In [1]:
from pyspark.sql import SparkSession
from pyspark.sql import SQLContext

spark_session = SparkSession\
            .builder\
            .master("spark://192.168.2.75:7077")\
            .appName("Test_reddit_sample")\
            .config("spark.executor.cores",4)\
            .getOrCreate()

spark_context = spark_session.sparkContext

In [2]:
df1 =  spark_session.read.json('hdfs://192.168.2.75:9000/data/reddit_sample.json')

In [3]:
df5 = df1.select("author","subreddit")\
        .groupBy("subreddit")\
        .count()\
        .orderBy(["count"],ascending=False)\
        .limit(5)

print(df5.take(5))

[Row(subreddit='AskReddit', count=486), Row(subreddit='CFB', count=403), Row(subreddit='CrazyIdeas', count=261), Row(subreddit='news', count=158), Row(subreddit='ConciseIAmA', count=147)]


In [4]:
from re import sub

def map_values(subreddit,string):
    string_out = sub(r'[^A-Za-z0-9 \'/]+', u'', string.lower())
    string_out = string_out.split(' ')
    entry_list = []
    for entry in string_out:
        entry_list.append([(subreddit,entry),1])
    return (entry_list)

rdd1 = df5.join(df1.select("subreddit","body"),df5.subreddit==df1.subreddit)\
        .select(df1.subreddit,"body").rdd\
        .flatMap(lambda x: map_values(x[0],x[1]))\
        .reduceByKey(lambda x,y:x+y)\
        .sortBy(lambda x:x[1],ascending=False)

print(rdd1.take(10))

[(('AskReddit', 'the'), 435), (('AskReddit', 'a'), 333), (('AskReddit', 'to'), 306), (('AskReddit', 'and'), 300), (('CrazyIdeas', 'this'), 259), (('CrazyIdeas', 'lets'), 258), (('CrazyIdeas', 'see'), 258), (('CrazyIdeas', 'how'), 258), (('CrazyIdeas', 'deep'), 258), (('CrazyIdeas', 'rabbit'), 258)]


In [5]:
CrazyIdeas = rdd1.filter(lambda x: x[0][0]=='CrazyIdeas')
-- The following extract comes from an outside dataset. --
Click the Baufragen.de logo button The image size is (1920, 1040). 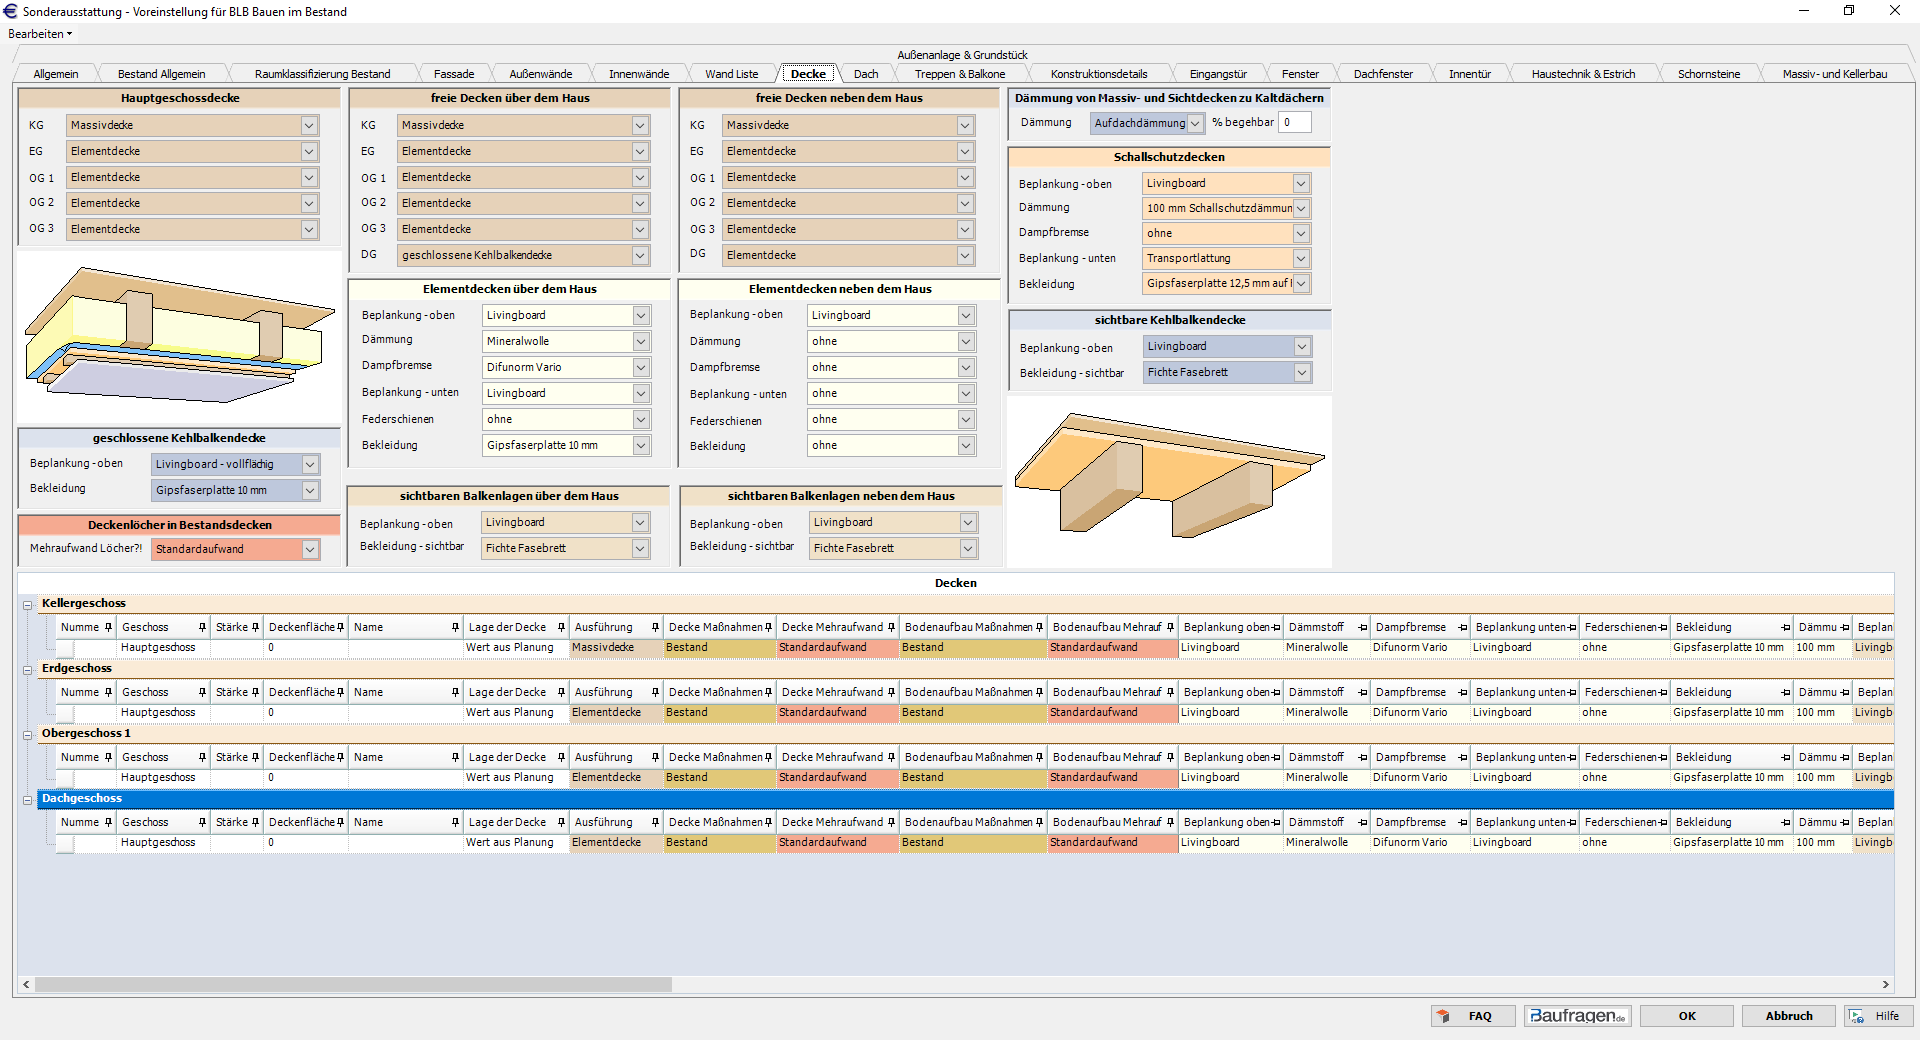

print(CrazyIdeas.take(10))

[(('CrazyIdeas', 'this'), 259), (('CrazyIdeas', 'lets'), 258), (('CrazyIdeas', 'see'), 258), (('CrazyIdeas', 'how'), 258), (('CrazyIdeas', 'deep'), 258), (('CrazyIdeas', 'rabbit'), 258), (('CrazyIdeas', 'hole'), 258), (('CrazyIdeas', 'goes'), 258), (('CrazyIdeas', 'i'), 3), (('CrazyIdeas', 'never'), 1)]


In [6]:
spark_session.stop()